South Africa needs “dedicated investments” to increase breastfeeding rate

With the first week of August being declared World Breastfeeding Week, attention has turned to how South Africa is measuring up to the World Health Organization’s global target of reaching 70% exclusive breastfeeding (EBF) by 2030.

According to key findings from the South Africa Demographic and Health Survey in 2016, although breastfeeding was initiated among two-thirds of children within one hour of birth, only 32% of infants under the age of six months were exclusively breastfed.

Statistics South Africa estimates that, in 2021, the infant mortality rate in the country was 24.1 per 1,000 live births, down from 25.11 deaths per 1,000 live births in 2020.

Initiating breastfeeding within an hour of birth is in line with the recommendations of UNICEF which also states that by continuing the practice exclusively for six months and then complementarily feeding beyond that period promotes survival, wellbeing, healthy brain development, growth, and protects against life-threatening and chronic illnesses.

Within the South African context, the low rate of EBF – reportedly one of the lowest on the continent – can be viewed through several macro-lenses.

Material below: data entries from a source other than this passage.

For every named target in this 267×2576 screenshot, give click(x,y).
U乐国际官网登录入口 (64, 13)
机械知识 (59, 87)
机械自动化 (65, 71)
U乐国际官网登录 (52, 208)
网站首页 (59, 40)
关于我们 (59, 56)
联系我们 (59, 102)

Research conducted by Professor Debra Jackson, et al, from the School of Public Health, University of the Western Cape, noted that contributing factors stopping or preventing EBF include:

  • the use of formula to treat malnutrition for babies of HIV+ positive mothers
  • the free provision and marketing of formula milk
  • urbanization
  • women returning to work

The research further notes that the shift in national policy to promoting EBF in 2011, regardless of HIV status, as well as the withdrawal of free formula milk from the Prevention of Mother-to-Child [HIV] Transmission program resulted in a “remarkable increase in early EBF (4-8 weeks) from 2010 to 2013”.

Today, South Africa has regulations in place for the marketing of infant formula but the effects of free formula being provided by government health institutions and as samples from manufacturers continue to linger. Researchers say women are also targeted through marketing on pregnancy-tracking apps, baby clubs, and through competition giveaways used to promote formula-feeding information to mothers.

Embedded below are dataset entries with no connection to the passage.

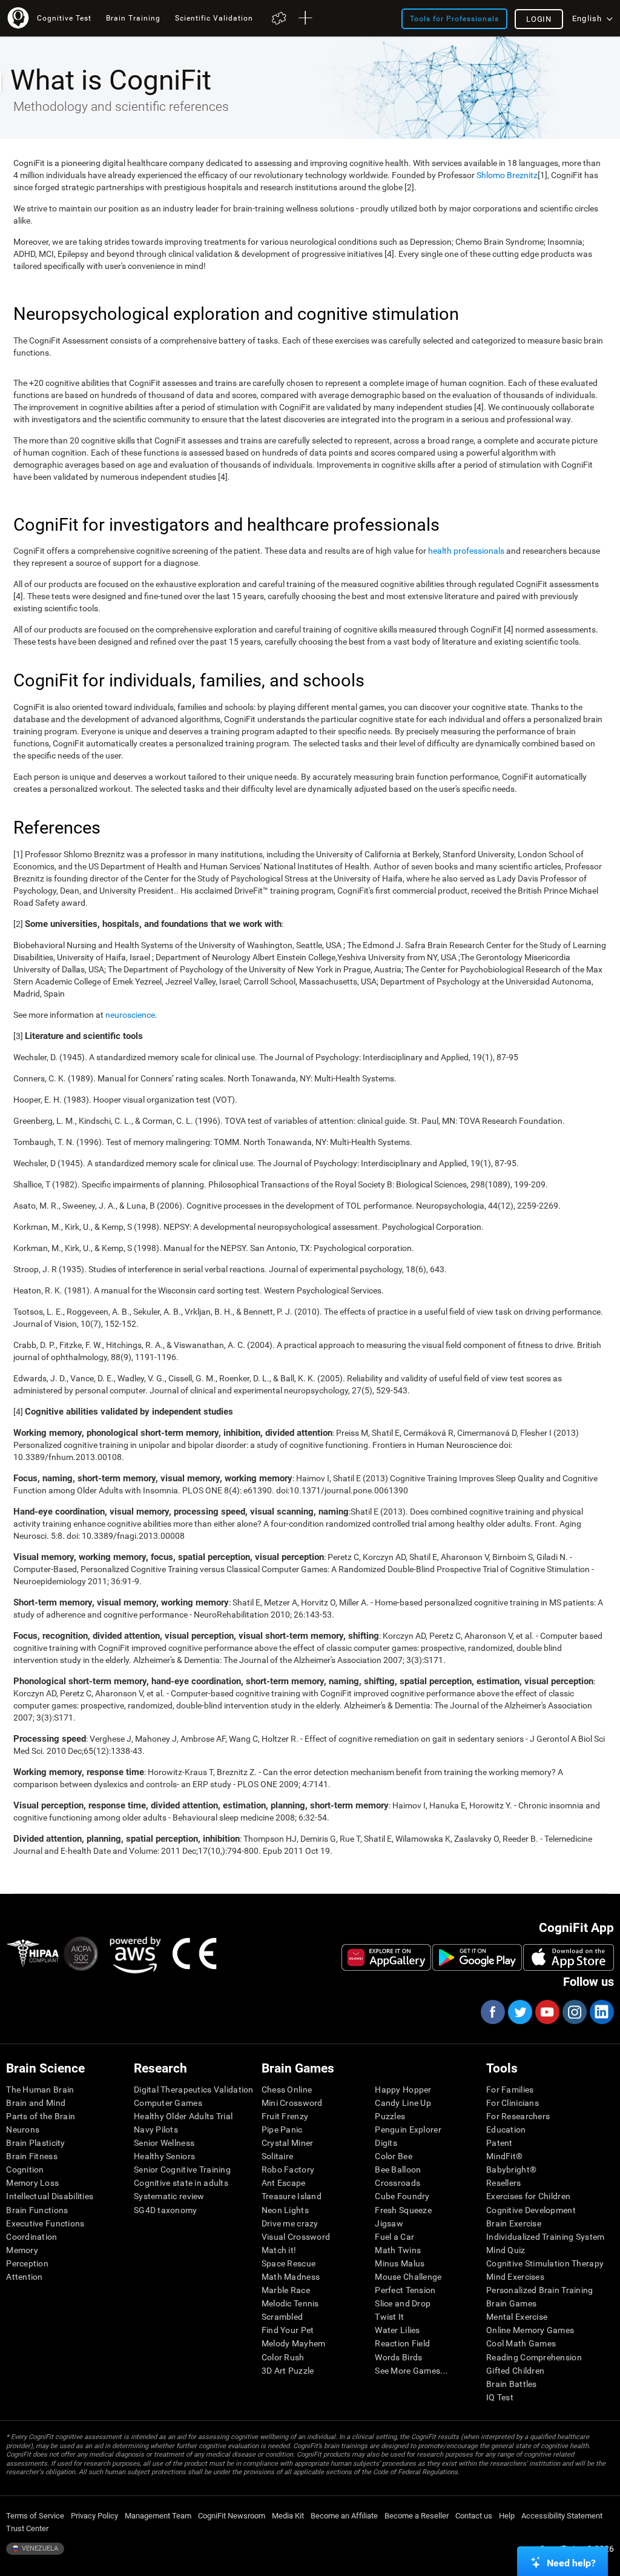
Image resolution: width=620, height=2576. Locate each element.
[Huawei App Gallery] (386, 1957)
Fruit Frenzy (285, 2116)
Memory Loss (32, 2183)
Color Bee (393, 2156)
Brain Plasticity (35, 2143)
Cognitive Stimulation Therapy (545, 2263)
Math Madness (291, 2277)
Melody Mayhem (294, 2343)
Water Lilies (397, 2330)
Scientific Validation (214, 17)
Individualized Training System (545, 2237)
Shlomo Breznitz (507, 175)
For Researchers (518, 2116)
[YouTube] (546, 2012)
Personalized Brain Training (539, 2290)
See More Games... (411, 2370)
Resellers (503, 2183)
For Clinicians (512, 2103)
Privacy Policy (94, 2515)
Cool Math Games (521, 2343)
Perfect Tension (405, 2290)
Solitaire (278, 2156)
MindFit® (504, 2156)
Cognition (25, 2169)
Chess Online (287, 2089)
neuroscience (130, 1015)
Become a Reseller (416, 2515)
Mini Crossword (292, 2103)
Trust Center (27, 2528)
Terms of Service (35, 2515)
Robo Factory (288, 2169)
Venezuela (39, 2548)
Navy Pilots (156, 2129)
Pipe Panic (282, 2129)
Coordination (31, 2237)
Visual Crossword (296, 2237)
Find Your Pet (288, 2330)
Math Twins (398, 2250)
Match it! (279, 2250)
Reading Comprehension (534, 2357)
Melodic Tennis (290, 2303)
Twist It (389, 2317)
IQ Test (499, 2397)
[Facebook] (492, 2012)
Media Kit (288, 2515)
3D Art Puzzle (288, 2370)
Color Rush (283, 2357)
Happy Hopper (403, 2089)
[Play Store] (477, 1957)
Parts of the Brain (40, 2116)
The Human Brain (40, 2089)
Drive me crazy (290, 2223)
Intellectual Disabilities (49, 2196)
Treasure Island (292, 2196)
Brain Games (511, 2303)
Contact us (473, 2515)
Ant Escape (284, 2183)
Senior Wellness (164, 2143)
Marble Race (286, 2290)
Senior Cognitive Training (182, 2169)
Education (506, 2129)
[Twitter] (519, 2012)
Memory (22, 2250)
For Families (509, 2089)
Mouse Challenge (408, 2277)
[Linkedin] (601, 2012)
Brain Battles (511, 2384)
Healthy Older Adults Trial (183, 2116)
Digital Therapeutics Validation (194, 2089)
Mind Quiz (506, 2250)
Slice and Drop (402, 2303)
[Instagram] (574, 2012)
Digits (386, 2143)
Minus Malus (399, 2263)
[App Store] (568, 1957)
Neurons (22, 2129)
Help (507, 2515)
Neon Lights (285, 2210)
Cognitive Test (64, 17)
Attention (24, 2277)
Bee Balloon (398, 2169)
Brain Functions (37, 2210)
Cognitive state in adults (181, 2183)
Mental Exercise (516, 2317)
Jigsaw (389, 2223)
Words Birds (398, 2357)
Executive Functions (45, 2223)
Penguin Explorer (408, 2129)
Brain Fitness (32, 2156)
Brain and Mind (35, 2103)
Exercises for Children (528, 2196)
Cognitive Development (531, 2210)
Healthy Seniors (164, 2156)
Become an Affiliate (344, 2515)
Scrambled (282, 2317)
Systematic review (169, 2196)
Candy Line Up (403, 2103)
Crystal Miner (288, 2143)
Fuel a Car (394, 2237)
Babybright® (511, 2169)
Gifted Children (515, 2370)
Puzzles (390, 2116)
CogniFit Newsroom (231, 2515)
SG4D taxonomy (165, 2210)
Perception (27, 2263)
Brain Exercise (513, 2223)
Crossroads (397, 2183)
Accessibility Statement (561, 2515)
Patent (499, 2143)
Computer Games (168, 2103)
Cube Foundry (402, 2196)
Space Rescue (288, 2263)
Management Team (158, 2515)
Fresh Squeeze (403, 2210)
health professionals (466, 551)
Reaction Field (402, 2343)
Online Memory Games (530, 2330)
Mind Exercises (515, 2277)
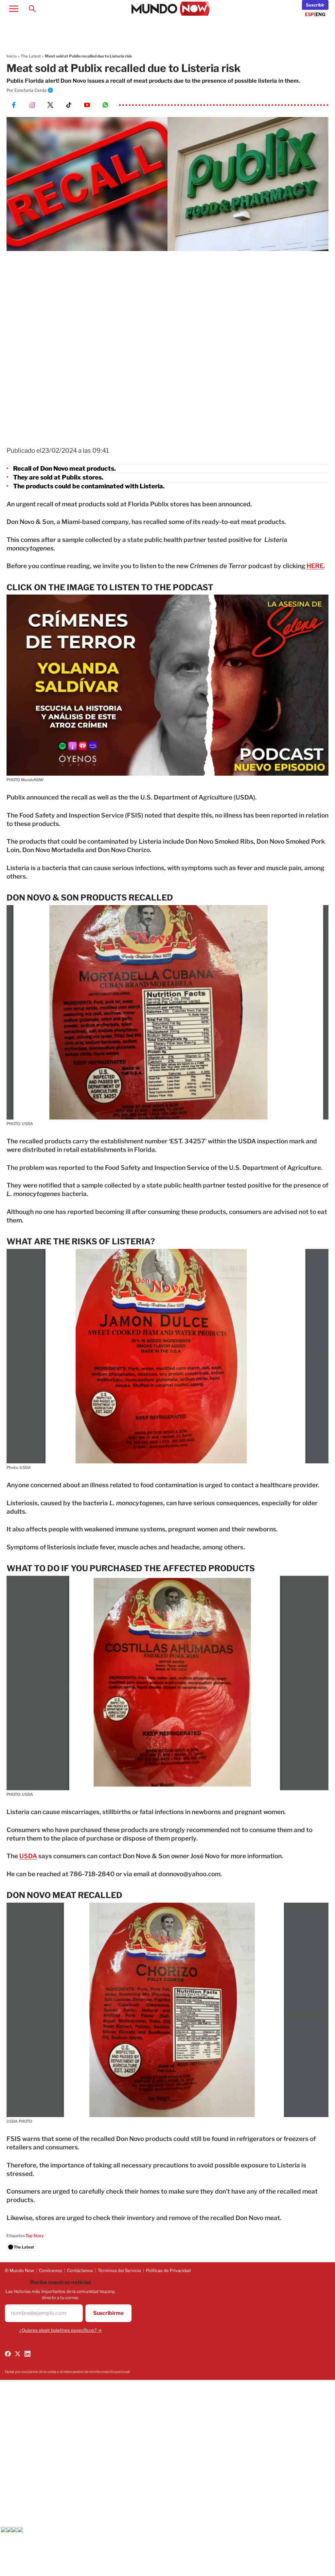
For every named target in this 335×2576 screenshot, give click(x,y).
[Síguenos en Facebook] (8, 2354)
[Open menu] (14, 8)
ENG (320, 14)
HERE (314, 566)
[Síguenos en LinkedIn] (27, 2354)
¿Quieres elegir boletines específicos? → (60, 2330)
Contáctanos (80, 2270)
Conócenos (50, 2270)
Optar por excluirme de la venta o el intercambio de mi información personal (67, 2371)
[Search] (32, 8)
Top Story (35, 2235)
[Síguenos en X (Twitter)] (18, 2354)
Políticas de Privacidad (168, 2270)
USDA (28, 1856)
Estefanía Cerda (30, 90)
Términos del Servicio (119, 2270)
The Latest (31, 56)
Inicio (12, 56)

According to Maria van der Merwe, the President of the Association for Dietetics, South Africa is still dealing with the consequences of unregulated marketing in the early 2000s. This extends to health professionals and marketing messages which have promoted the view that breastfeeding and infant formula can be viewed as an equal option for infant health and development. She believes that the country requires a holistic approach and multi-level advocacy to promote breastfeeding.

Dr. Chantell Witten, from the Centre of Excellence for Food Security at the University of the Western Cape who is also a member of the Health Ministerial Committee on Morbidity and Mortality in Children under 5 years, agrees. She notes that industry players in the infant formula sector continue to market their products through conference sponsorship and social media.

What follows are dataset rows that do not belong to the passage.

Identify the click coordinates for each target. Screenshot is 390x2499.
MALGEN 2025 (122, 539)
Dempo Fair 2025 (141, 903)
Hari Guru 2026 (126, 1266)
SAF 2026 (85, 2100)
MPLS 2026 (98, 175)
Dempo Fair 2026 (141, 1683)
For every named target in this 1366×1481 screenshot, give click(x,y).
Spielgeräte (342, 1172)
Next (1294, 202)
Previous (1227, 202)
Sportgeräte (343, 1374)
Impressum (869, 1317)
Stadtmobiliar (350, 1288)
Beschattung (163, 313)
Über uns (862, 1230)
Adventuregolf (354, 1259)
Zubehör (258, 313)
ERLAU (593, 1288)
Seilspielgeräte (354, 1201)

Witten is also the project lead for the Infant and Young Child Feeding Advocacy project which comprises representatives from the University of the Western Cape, the Family Larsson-Rosenquist Foundation, and the World Health Organization. According to her, South Africa’s efforts to promote a culture of EBF need to be expedited and funded.

“If South Africa – a country with the lowest breast-feeding rates in Africa – is to meet the United Nations’ nutrition target of 50% exclusive breast-feeding by 2025, accelerated efforts are needed, and dedicated investments from multiple sources will be needed. Perhaps even a tax such as the sugar tax will be warranted,” she said.